From a network/IT management and security perspective, this month's Interop had a lot to offer. Innovations in analytics, application discovery, the peaceful sense that managing VoIP has settled in as a major requirement without looking backwards over your shoulder to see if someone was still smirking, and the slow gathering storm around managing wireless - were just a few signs of the time.
This year I was also on multiple panels and moderated one - “Is Network Management Cool Again?” I had the pleasure of being on the panel with representatives from CA, Cisco, IBM and the Burton Group. Here are a few of the topics and answers as they transpired during the panel.
* Is Network Management Cool Again? We had four yes’s (myself included) and one humorous observation that with so many Hawaiian shirts in the audience we still had a ways to go. The variants here included those of us - from CA and myself - who felt it never had been anything but cool, just reshaped itself to address new priorities over the years. For instance, network management was defined almost unanimously in the beginning of the panel as a system for enabling and monitoring the effective delivery of (application) services vs. purely the management of network devices.

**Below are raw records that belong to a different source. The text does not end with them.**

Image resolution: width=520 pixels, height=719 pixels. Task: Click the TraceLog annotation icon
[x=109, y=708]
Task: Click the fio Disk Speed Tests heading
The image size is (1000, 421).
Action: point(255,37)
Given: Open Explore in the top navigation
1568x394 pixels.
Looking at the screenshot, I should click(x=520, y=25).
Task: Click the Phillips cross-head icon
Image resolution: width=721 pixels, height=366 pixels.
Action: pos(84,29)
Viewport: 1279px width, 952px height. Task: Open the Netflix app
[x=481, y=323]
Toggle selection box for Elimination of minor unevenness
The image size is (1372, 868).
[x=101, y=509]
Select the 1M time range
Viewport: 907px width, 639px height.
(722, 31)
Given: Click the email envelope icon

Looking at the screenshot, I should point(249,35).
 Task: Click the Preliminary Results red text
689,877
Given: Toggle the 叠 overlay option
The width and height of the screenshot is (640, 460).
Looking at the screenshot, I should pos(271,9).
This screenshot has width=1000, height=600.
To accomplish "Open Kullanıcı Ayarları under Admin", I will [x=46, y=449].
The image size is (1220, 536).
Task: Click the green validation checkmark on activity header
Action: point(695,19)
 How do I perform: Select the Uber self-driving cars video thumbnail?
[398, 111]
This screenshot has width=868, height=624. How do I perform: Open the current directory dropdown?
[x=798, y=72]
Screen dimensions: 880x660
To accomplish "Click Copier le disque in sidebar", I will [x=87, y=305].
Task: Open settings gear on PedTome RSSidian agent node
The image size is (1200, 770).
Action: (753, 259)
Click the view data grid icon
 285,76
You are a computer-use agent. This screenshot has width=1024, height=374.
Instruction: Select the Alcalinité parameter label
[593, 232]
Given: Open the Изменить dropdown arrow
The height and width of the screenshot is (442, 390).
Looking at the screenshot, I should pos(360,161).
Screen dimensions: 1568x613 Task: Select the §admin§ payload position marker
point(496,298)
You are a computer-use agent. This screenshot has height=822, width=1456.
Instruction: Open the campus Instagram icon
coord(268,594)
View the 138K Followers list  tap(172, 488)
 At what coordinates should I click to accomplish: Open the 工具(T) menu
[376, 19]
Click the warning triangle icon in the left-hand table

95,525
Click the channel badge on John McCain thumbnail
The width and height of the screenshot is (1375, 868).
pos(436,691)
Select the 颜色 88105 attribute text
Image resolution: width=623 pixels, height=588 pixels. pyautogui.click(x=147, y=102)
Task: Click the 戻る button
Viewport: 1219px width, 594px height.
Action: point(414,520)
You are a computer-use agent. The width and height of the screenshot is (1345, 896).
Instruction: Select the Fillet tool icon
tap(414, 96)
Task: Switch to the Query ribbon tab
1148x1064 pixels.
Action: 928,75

One respondent from IBM, speculated that network management might never have been “cool” but that it was now because application performance had become so network-dependent.
* Will anything go away in network management? The rough consensus was the basic niche monitoring tools, particularly those that depend on high-latency pings - will generally fade away. But in our market, almost nothing disappears, for better and mostly for worse, investments in the management technology “fossil record” often spread over multiple decades within the same IT organization.
* What are the key challenges facing network managers looking ahead? Managing converging services, and managing Web Services topped the list of challenges. There are lots of reasons why these present challenges, from ensuring QoS, to sheer complexity, to the peer-to-peer, or (in the case of Web Services) the machine-to-machine nature of the communication. As applications move from rigid infrastructures towards more fluid infrastructures, a world without permanence is emerging. And in this brave new world, real-time requirements for monitoring will become acute to a degree unprecedented in the past.
Denise Dubie is senior editor with Network World.